= Charles Scudamore =

English physician (1779–1849)

Sir Charles Scudamore (1779–1849) was an English medical doctor, known for his writings on gout.

==Life==
The third son of William Scudamore, a surgeon, and his wife Elizabeth Rolfe, he was born at Wye, Kent, where his father was in practice. He was educated at Wye grammar school, of which the Rev. Philip Parsons was then master. He began his medical education as apprentice to his father, and continued it at Guy's Hospital and St. Thomas's Hospital in London for three years. He then settled in practice as an apothecary at Highgate, and there remained for ten years. He began medical study at Edinburgh in 1813, and graduated M.D. at Glasgow University on 6 May 1814. He was admitted a licentiate of the College of Physicians of London, 30 September 1814, and began practice as a physician in Holles Street, London.

Every year Scudamore spent time at Buxton, and was physician to the Buxton Bath Charity. In 1820 he was appointed physician to Prince Leopold of Saxe-Gotha. He attended the novelist Ann Radcliffe at her death in 1823; surviving records have led to the suggestion that Scudamore's prescriptions worsened her condition. In 1824 he was elected a Fellow of the Royal Society.

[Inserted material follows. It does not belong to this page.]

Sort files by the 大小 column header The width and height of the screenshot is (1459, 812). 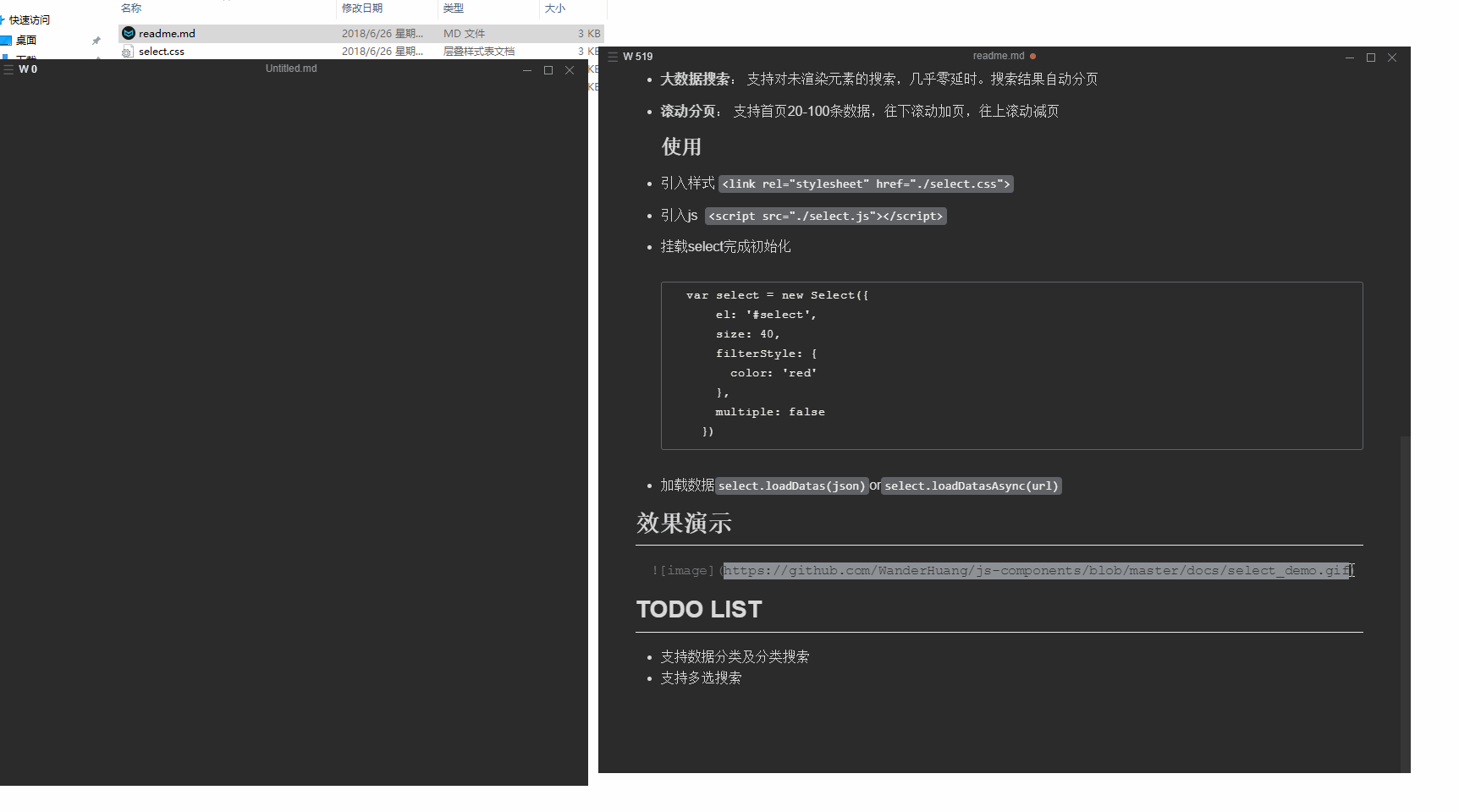[x=554, y=8]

Scudamore went to Ireland in March 1829 in attendance on Hugh Percy, 3rd Duke of Northumberland, then appointed Lord Lieutenant of Ireland, who knighted him at Dublin on 30 September 1829. He was also admitted an honorary member of Trinity College, Dublin, during his stay in Ireland. He died in his London house, 6 Wimpole Street, of disease of the heart, 4 August 1849. He is buried at Kensal Green Cemetery, London.

==Works==
In 1818 Scudamore published the book by which he is best known A Treatise on the Nature and Cure of Gout, dedicated to Matthew Baillie, and based on the author's observation of about 100 cases of gout. He attributed the rarity of gout in Glasgow to the constant walking even of the rich citizens. He was the first English author who mentions the frequent presence of a circular chest, instead of an elliptical one, in persons subject to gout. He gave also abstract of major works on gout, and older pathological theories. He showed little capacity for observing disease at the bedside, but had acquaintance with morbid anatomy. A second edition appeared in 1817, a third in 1819, and a fourth in 1823. In 1839 he printed a Letter to Dr. Chambers on gout, repeating his former views.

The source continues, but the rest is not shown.